The average volume for Five Oaks Investment has been 100,000 shares per day over the past 30 days. Five Oaks Investment has a market cap of $130.2 million and is part of the real estate industry. Shares are up 15.4% year-to-date as of the close of trading on Friday.

TheStreet Ratings rates Five Oaks Investment as a sell. Among the areas we feel are negative, one of the most important has been generally deteriorating net income.

Highlights from the ratings report include:
  • The company, on the basis of change in net income from the same quarter one year ago, has significantly underperformed when compared to that of the S&P 500 and the Real Estate Investment Trusts (REITs) industry.

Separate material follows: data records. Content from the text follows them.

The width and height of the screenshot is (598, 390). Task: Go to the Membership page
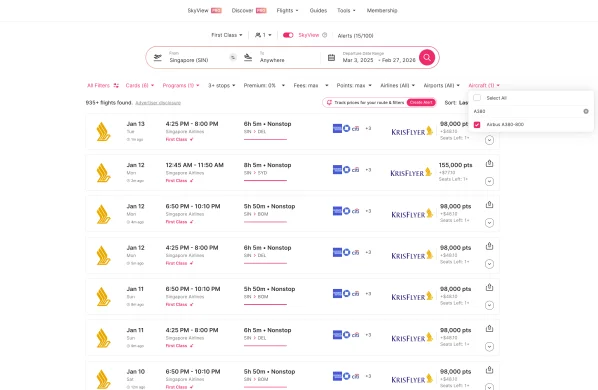pyautogui.click(x=382, y=11)
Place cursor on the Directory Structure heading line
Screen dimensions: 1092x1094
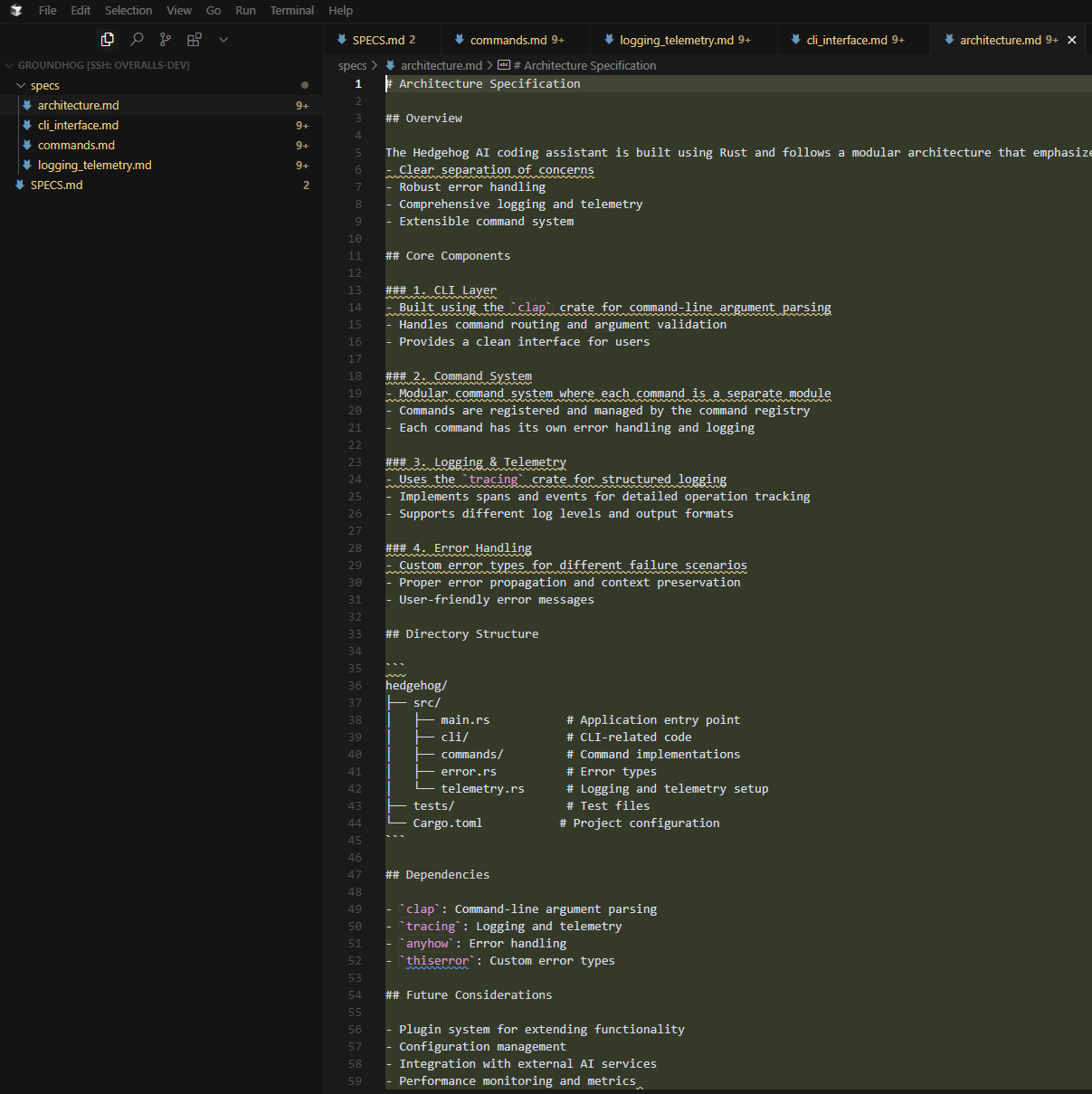coord(462,633)
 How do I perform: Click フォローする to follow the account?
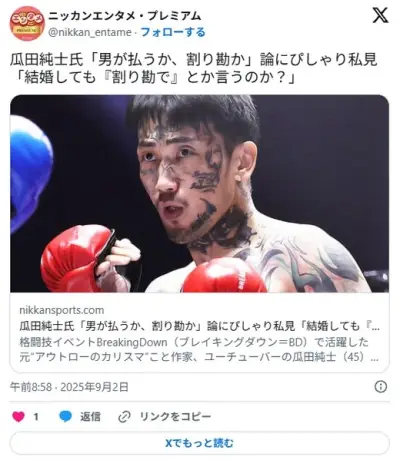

The net income has significantly decreased by 266.3% when compared to the same quarter one year ago, falling from $1.53 million to -$2.54 million.
  • FIVE OAKS INVESTMENT CORP has experienced a steep decline in earnings per share in the most recent quarter in comparison to its performance from the same quarter a year ago. This year, the market expects an improvement in earnings ($0.79 versus $0.43).
  • The share price of FIVE OAKS INVESTMENT CORP has not done very well: it is down 10.08% and has underperformed the S&P 500, in part reflecting the company's sharply declining earnings per share when compared to the year-earlier quarter.
  • Compared to other companies in the Real Estate Investment Trusts (REITs) industry and the overall market, FIVE OAKS INVESTMENT CORP's return on equity significantly trails that of both the industry average and the S&P 500.
  • The gross profit margin for FIVE OAKS INVESTMENT CORP is rather high; currently it is at 59.11%. It has increased from the same quarter the previous year. Regardless of the strong results of the gross profit margin, the net profit margin of -65.02% is in-line with the industry average.